Failure to Notify Resident Representative After Significant Change in Condition
Penalty
Summary
The facility failed to follow its policy regarding notification of a resident's designated representative or emergency contact after a significant change in the resident's condition. Specifically, for one resident with severe cognitive impairment and multiple chronic diagnoses, including diabetes mellitus, Alzheimer's disease, anemia, chronic kidney disease, and COPD, there was no documentation that the resident's representative or emergency contact was notified when the resident experienced a decline in condition. The resident became lethargic, cold, and unresponsive, prompting staff to call EMS, who subsequently transported the resident to the hospital. Despite the presence of a family member at the facility during the incident, the emergency contact listed in the resident's records was not notified, and there was no documentation of any attempt to contact the designated representative. Interviews with staff and administration revealed a misunderstanding, as the administrator assumed the family member present would inform the emergency contact, contrary to facility policy, which requires direct notification by staff. This lapse resulted in a failure to ensure proper communication with the resident's representative during a critical change in the resident's status.
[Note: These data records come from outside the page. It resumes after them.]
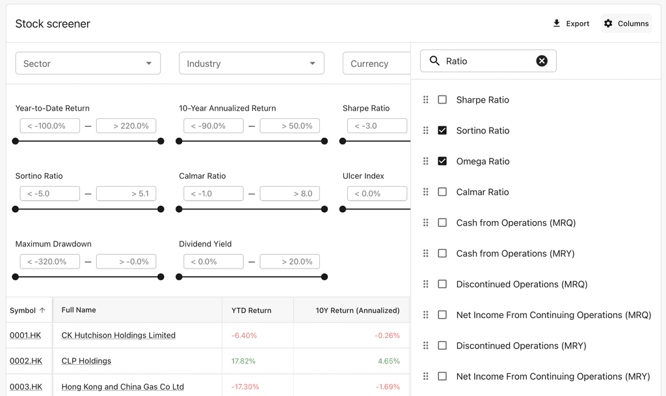Open the Sector dropdown
The height and width of the screenshot is (396, 666).
coord(88,63)
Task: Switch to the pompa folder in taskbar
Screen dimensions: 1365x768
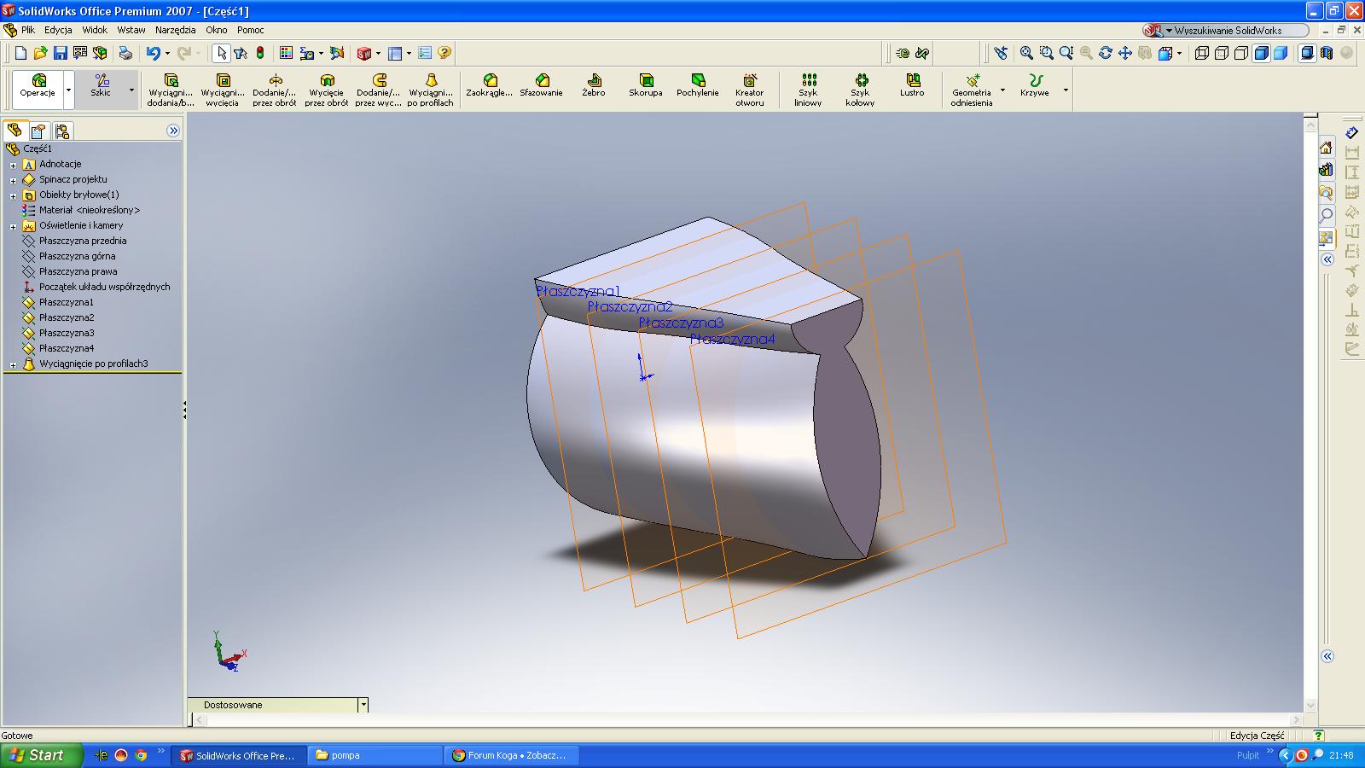Action: 374,755
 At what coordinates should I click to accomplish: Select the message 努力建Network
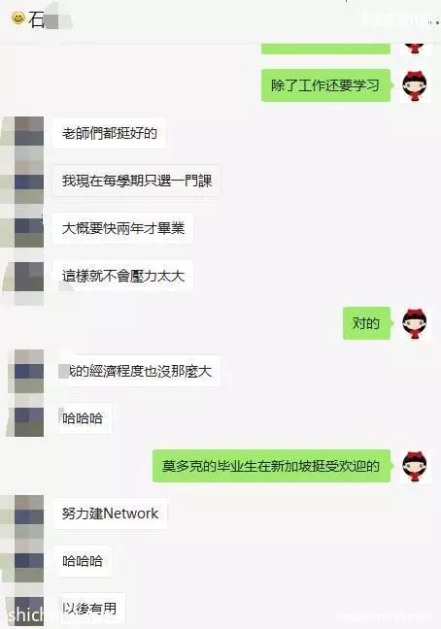(110, 513)
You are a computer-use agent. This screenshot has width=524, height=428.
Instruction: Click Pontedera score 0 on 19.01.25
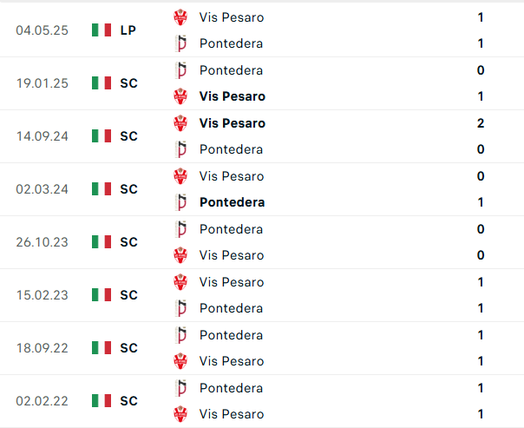[x=481, y=70]
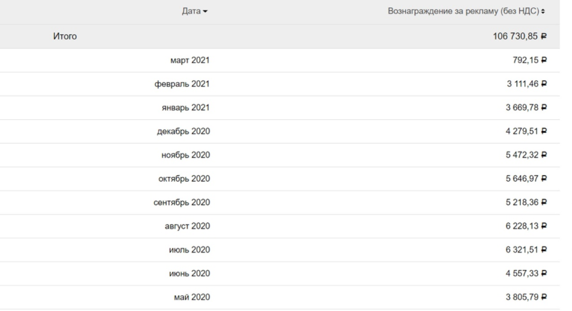
Task: Click the Вознаграждение за рекламу header text
Action: tap(464, 12)
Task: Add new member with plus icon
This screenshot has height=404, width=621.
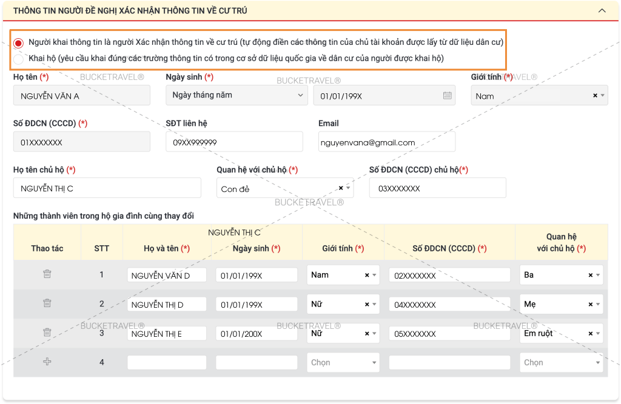Action: 47,362
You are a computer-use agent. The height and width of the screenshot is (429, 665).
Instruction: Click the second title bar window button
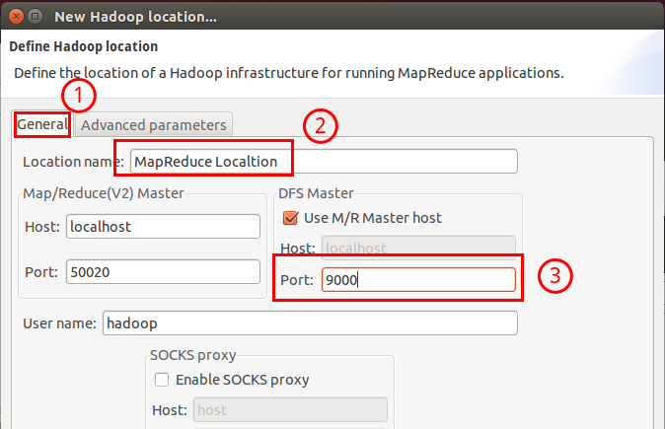click(37, 17)
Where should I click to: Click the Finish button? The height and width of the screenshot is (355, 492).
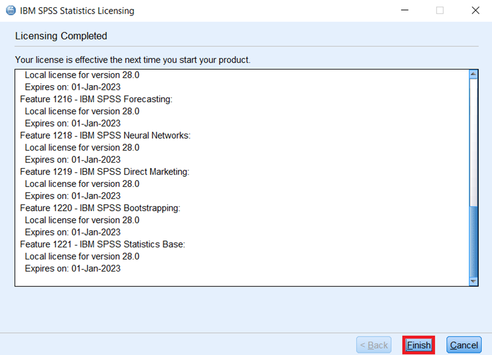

Failure to Provide Complete Incontinent Care and Timely Checks
Penalty
Summary
The facility failed to provide appropriate care and services to two residents who were incontinent of bladder, resulting in both being left in urine-saturated briefs with a strong urine odor. Observations revealed that during incontinent care, staff did not adequately clean the residents' pelvic and groin areas, only washing the buttocks and backs of the legs before applying a clean brief. This incomplete hygiene practice was observed for both residents, despite their care plans indicating a need for extensive assistance with activities of daily living, including toileting and hygiene. Resident #4 had a history of cerebral infarction, hemiplegia, hemiparesis, and vascular dementia, with moderate cognitive impairment and dependence for toileting hygiene. Resident #5 had diagnoses including Parkinsonism, ataxia, spinal stenosis, and hemiplegia, also with moderate cognitive impairment and dependence for toileting hygiene. Both residents were observed to be left in urine-saturated briefs prior to care, and the care provided did not include cleaning of the front and peri areas as required. Interviews with residents indicated delays in being checked or changed, with some residents reporting being left wet for extended periods and staff not returning after call lights were activated. Staff interviews confirmed that all soiled areas should be cleaned during incontinent care, and the DON stated that residents should be checked every two hours if incontinent. However, the facility lacked a specific policy on the timing of incontinence checks, and the observed care did not meet the expected standards for thorough cleaning.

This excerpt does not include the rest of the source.